ChemBERTaLM / README.md
gokceuludogan's picture
Update README.md
33199b3
---
license: mit
tags:
- molecule-generation
- cheminformatics
- biochemical-language-models
widget:
- text: "c1ccc2c(c1)"
example_title: "Scaffold Hopping"
---
## ChemBERTaLM
A molecule generator model finetuned from [ChemBERTa](https://huggingface.co/seyonec/PubChem10M_SMILES_BPE_450k) checkpoint. It was introduced in the paper, "Exploiting pretrained biochemical language models for
targeted drug design", which has been accepted for publication in *Bioinformatics* Published by Oxford University Press and first released in [this repository](https://github.com/boun-tabi/biochemical-lms-for-drug-design).
ChemBERTaLM is a RoBERTa model initialized with [ChemBERTa](https://huggingface.co/seyonec/PubChem10M_SMILES_BPE_450k) checkpoint, and then, finetuned on the MOSES dataset which comprises a collection of drug-like compounds.
## How to use
```python
from transformers import RobertaForCausalLM, RobertaTokenizer, pipeline
tokenizer = RobertaTokenizer.from_pretrained("gokceuludogan/ChemBERTaLM")
model = RobertaForCausalLM.from_pretrained("gokceuludogan/ChemBERTaLM")
generator = pipeline("text-generation", model=model, tokenizer=tokenizer)

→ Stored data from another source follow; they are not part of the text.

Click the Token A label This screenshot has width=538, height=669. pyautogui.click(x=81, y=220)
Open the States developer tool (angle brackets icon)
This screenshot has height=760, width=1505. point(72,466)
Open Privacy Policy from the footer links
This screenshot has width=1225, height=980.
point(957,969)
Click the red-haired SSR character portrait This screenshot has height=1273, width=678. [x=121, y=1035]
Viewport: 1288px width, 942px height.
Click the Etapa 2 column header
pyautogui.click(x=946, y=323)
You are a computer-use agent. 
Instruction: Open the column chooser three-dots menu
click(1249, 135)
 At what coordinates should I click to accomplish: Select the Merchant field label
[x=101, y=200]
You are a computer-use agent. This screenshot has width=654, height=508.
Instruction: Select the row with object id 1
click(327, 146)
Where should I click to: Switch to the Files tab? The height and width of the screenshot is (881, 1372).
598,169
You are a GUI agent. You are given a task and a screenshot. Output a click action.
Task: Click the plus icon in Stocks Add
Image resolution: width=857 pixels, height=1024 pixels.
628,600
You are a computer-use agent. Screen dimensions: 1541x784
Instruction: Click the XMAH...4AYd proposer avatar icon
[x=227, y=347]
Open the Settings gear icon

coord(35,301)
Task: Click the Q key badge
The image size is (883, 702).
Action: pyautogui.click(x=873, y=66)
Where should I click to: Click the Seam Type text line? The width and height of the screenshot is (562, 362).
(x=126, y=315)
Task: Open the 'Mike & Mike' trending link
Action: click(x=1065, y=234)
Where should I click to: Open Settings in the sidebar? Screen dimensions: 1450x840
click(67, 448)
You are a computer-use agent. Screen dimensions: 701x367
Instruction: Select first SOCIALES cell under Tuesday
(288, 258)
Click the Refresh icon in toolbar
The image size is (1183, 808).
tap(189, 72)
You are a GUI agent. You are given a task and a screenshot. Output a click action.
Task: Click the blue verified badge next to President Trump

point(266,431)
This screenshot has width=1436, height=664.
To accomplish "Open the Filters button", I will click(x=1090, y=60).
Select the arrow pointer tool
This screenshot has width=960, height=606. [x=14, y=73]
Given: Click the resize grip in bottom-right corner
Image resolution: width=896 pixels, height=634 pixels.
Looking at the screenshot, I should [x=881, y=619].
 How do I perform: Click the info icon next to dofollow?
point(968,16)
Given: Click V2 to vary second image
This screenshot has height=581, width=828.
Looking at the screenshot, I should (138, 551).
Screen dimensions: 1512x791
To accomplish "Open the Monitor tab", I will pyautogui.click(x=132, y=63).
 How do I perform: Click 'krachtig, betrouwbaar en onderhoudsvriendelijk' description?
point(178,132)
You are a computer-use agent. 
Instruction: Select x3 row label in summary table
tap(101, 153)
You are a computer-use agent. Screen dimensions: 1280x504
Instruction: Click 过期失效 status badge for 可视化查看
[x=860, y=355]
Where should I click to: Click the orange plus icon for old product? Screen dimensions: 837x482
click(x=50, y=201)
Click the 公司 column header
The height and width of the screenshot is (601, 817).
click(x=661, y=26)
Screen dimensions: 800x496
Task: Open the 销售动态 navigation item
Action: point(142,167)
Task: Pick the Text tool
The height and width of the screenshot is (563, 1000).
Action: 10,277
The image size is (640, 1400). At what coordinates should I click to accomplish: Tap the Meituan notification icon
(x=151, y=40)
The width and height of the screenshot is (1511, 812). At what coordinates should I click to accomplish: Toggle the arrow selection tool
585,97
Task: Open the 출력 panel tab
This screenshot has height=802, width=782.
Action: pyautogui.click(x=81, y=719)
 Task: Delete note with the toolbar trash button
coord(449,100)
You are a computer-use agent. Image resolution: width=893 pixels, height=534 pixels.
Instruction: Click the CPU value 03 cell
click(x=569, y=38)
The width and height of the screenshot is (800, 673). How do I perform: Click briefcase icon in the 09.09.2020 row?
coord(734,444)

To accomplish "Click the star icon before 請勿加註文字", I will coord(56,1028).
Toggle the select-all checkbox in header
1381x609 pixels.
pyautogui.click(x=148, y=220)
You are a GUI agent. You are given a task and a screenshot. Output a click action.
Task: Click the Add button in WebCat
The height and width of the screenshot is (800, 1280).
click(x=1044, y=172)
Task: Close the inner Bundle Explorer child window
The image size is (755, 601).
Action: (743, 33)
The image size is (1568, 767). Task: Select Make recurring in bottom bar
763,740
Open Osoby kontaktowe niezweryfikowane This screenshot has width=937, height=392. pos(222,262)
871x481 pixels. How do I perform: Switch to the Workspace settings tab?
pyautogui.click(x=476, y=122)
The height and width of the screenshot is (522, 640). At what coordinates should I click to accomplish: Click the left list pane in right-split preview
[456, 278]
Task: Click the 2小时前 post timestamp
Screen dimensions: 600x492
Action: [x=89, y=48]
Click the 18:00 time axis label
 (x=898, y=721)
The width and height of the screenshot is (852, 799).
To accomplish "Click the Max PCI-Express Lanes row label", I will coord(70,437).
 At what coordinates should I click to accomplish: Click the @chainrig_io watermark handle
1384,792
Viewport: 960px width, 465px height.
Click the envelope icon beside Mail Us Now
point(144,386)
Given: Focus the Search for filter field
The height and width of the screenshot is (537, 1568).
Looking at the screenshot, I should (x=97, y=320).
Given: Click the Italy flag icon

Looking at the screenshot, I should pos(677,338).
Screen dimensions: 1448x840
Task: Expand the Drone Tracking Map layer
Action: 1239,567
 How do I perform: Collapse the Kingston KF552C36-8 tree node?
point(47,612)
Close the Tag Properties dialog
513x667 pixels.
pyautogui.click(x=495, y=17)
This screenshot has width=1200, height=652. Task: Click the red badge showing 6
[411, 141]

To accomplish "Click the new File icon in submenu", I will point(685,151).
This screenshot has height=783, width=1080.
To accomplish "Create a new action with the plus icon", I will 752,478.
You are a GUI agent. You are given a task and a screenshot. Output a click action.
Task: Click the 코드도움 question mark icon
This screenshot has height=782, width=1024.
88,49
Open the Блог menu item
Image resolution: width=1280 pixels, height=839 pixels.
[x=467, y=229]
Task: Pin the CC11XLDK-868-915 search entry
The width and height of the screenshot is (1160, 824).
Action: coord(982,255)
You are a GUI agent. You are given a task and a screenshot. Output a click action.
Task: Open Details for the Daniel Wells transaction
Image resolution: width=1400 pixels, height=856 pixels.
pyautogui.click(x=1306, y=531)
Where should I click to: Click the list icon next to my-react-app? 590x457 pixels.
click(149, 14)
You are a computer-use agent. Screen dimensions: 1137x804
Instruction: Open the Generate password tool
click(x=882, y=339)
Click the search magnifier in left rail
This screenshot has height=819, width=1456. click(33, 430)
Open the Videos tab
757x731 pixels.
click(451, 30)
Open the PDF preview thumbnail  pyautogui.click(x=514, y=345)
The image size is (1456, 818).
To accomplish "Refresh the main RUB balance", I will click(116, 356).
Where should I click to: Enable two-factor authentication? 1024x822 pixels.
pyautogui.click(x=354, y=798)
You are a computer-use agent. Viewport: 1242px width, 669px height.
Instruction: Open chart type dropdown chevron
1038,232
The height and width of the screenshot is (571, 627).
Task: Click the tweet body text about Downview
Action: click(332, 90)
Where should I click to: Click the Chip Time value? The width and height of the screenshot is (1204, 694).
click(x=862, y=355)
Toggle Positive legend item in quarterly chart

generator("", max_length=128, do_sample=True)
# Sample output
[{'generated_text': 'Cc1ccc(C(=O)N2CCN(C(=O)c3ccc(F)cc3)CC2)cc1'}]
```
## Citation
```bibtex
@article{10.1093/bioinformatics/btac482,
author = {Uludoğan, Gökçe and Ozkirimli, Elif and Ulgen, Kutlu O. and Karalı, Nilgün Lütfiye and Özgür, Arzucan},
title = "{Exploiting Pretrained Biochemical Language Models for Targeted Drug Design}",
journal = {Bioinformatics},
year = {2022},
doi = {10.1093/bioinformatics/btac482},
url = {https://doi.org/10.1093/bioinformatics/btac482}
}
```